¿Y ahora qué?

Las personas refugiadas y desplazadas forzosas nos hemos enfrentado a muchas dificultades hasta llegar aquí. La decisión de huir es difícil y nos enfrenta a numerosos miedos, el cruce de las fronteras es un momento peligrosísimo para nosotras y nuestras familias, y  el tránsito por rutas inseguras nos hace sufrir violencia y discriminación, a veces durante muchos años.

Pero la llegada a un país seguro nunca es el final del camino. Es el principio de otra ruta, igual de difícil. Aunque nos encontremos a personas e instituciones acogedoras y hospitalarias, donde hacer efectivos nuestros derechos y que son punto de partida para reconstruir nuestras vidas, nos seguimos enfrentando igualmente a miedos e incertidumbres.

Tenemos miedo a que no se resuelva nuestra solicitud de asilo o a que se resuelva desfavorablemente. Tenemos miedo a que nos retornen a nuestros países. Pero la idea de no poder retornar nunca más, de perder el contacto con nuestras familias, con nuestros lugares, con nuestros seres queridos es también insoportable.

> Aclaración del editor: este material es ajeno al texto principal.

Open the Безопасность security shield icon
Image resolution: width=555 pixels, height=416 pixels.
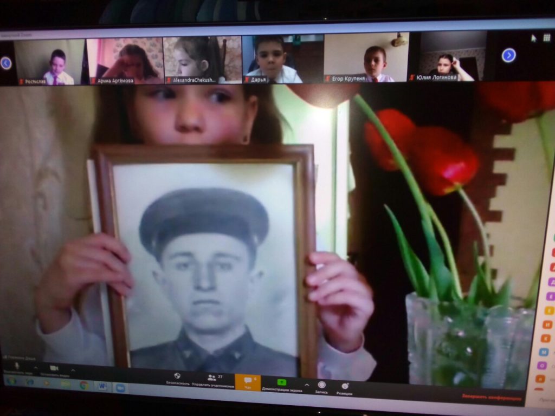177,376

Siempre queda una frontera que cruzar, durante el camino son fronteras físicas, territoriales, peligrosas. Ahora nos queda cruzar la frontera de la inclusión, la del pleno disfrute de los derechos, la de aprender el idioma, reconstruir las amistades y un tejido social y afectivo que nos acompañe, la de hacer una formación o buscar un trabajo, o la de reagrupar a nuestras familias.

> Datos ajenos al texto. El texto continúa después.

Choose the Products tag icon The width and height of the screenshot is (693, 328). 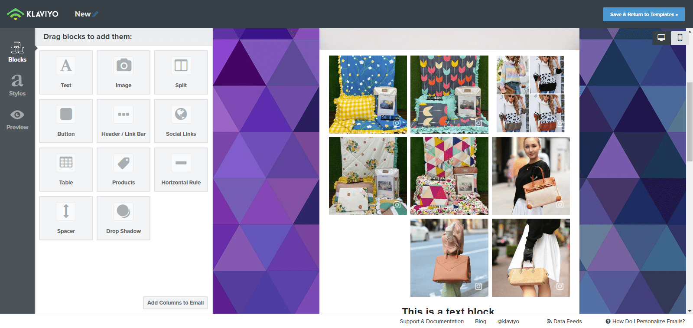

Desde la Fundación La Merced Migraciones queremos comprometernos con las personas refugiadas y en movimiento y denunciar las políticas que generan tanto sufrimiento:

  • Denunciar las políticas de cierre de fronteras que han convertido nuestra frontera sur en la ruta de migración con mas personas muertas en el año 2018. Exigimos el cumplimiento de los Derechos Humanos en nuestra Fronteras Sur.
  • Denunciar las políticas comerciales injustas, muy en especial la del comercio de armas, que convierten al estado español en suministrador de armas para conflictos bélicos como el del Yemen.
  • Denunciar la falta de inversión en políticas de acogida que imponen a las personas la obligación de terminar su proceso de inclusión en tan solo 18 meses, a pesar de que es imposible, aumentando su sufrimiento y provocando su exclusión social.
  • Denunciar el mal trato que reciben los niños que migran solos, la falta de plazas de acogida en los centros de menores y la dureza de los procesos de determinación de la edad que niega la infancia a muchos niños y niñas refugiados.

Celebrar el día Mundial de las Personas Refugiadas  es también combatir activamente los discursos de odio y xenófobos que tienen presencia en Europa y España y que obstaculiza la convivencia intercultural y alimentan los estereotipos y la violencia hacia las personas migrantes.

Celebrar el día Mundial de las Personas Refugiadas  es sobre todo celebrar la vida de todas las personas en movimiento,  reivindicar un futuro digno y en paz para todas, donde sobrevivir no sea una heroicidad,  la hospitalidad no sea un crimen, y la paz sea un derecho.